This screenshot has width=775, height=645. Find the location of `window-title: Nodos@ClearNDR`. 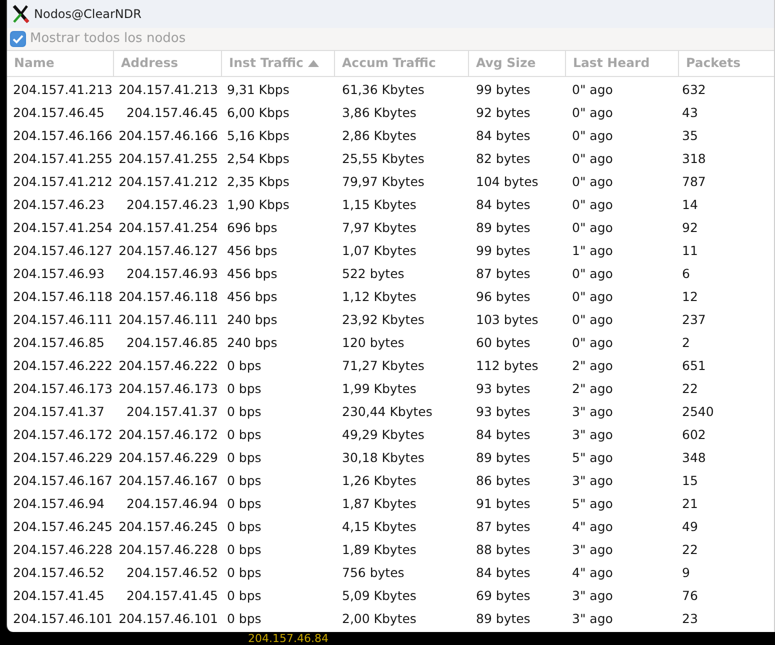

window-title: Nodos@ClearNDR is located at coordinates (88, 14).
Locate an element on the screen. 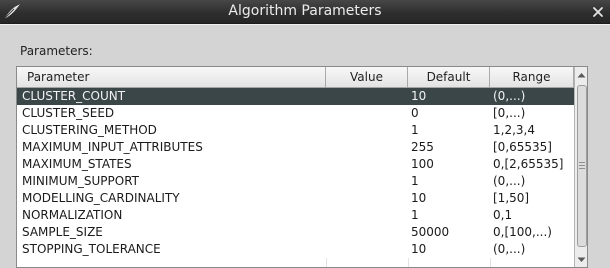 The image size is (610, 268). column-header-default: Default is located at coordinates (449, 77).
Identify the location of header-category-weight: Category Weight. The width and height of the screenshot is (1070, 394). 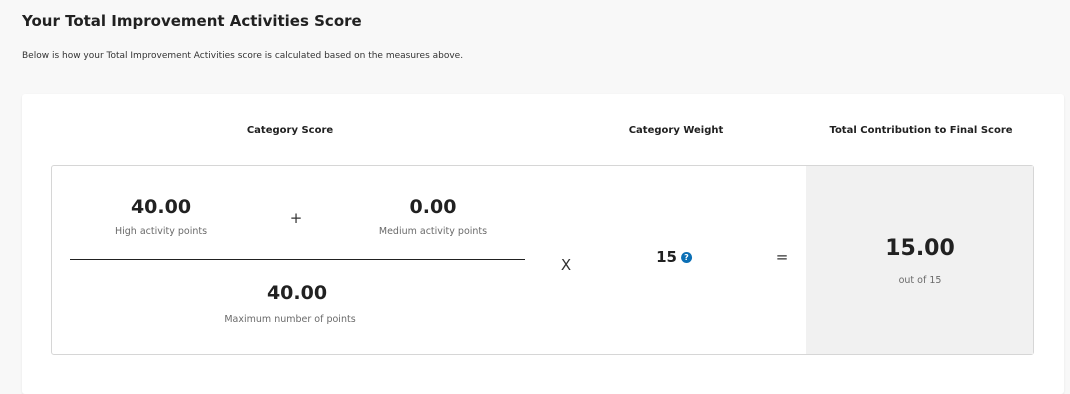
(676, 130).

### Exercise
Write out the rows word for word, from the line containing "Identify the location" through the end of the rows, both included, and leave the pictures out.

### Output of the task
Identify the location of header-category-weight: Category Weight. The width and height of the screenshot is (1070, 394). 
(676, 130).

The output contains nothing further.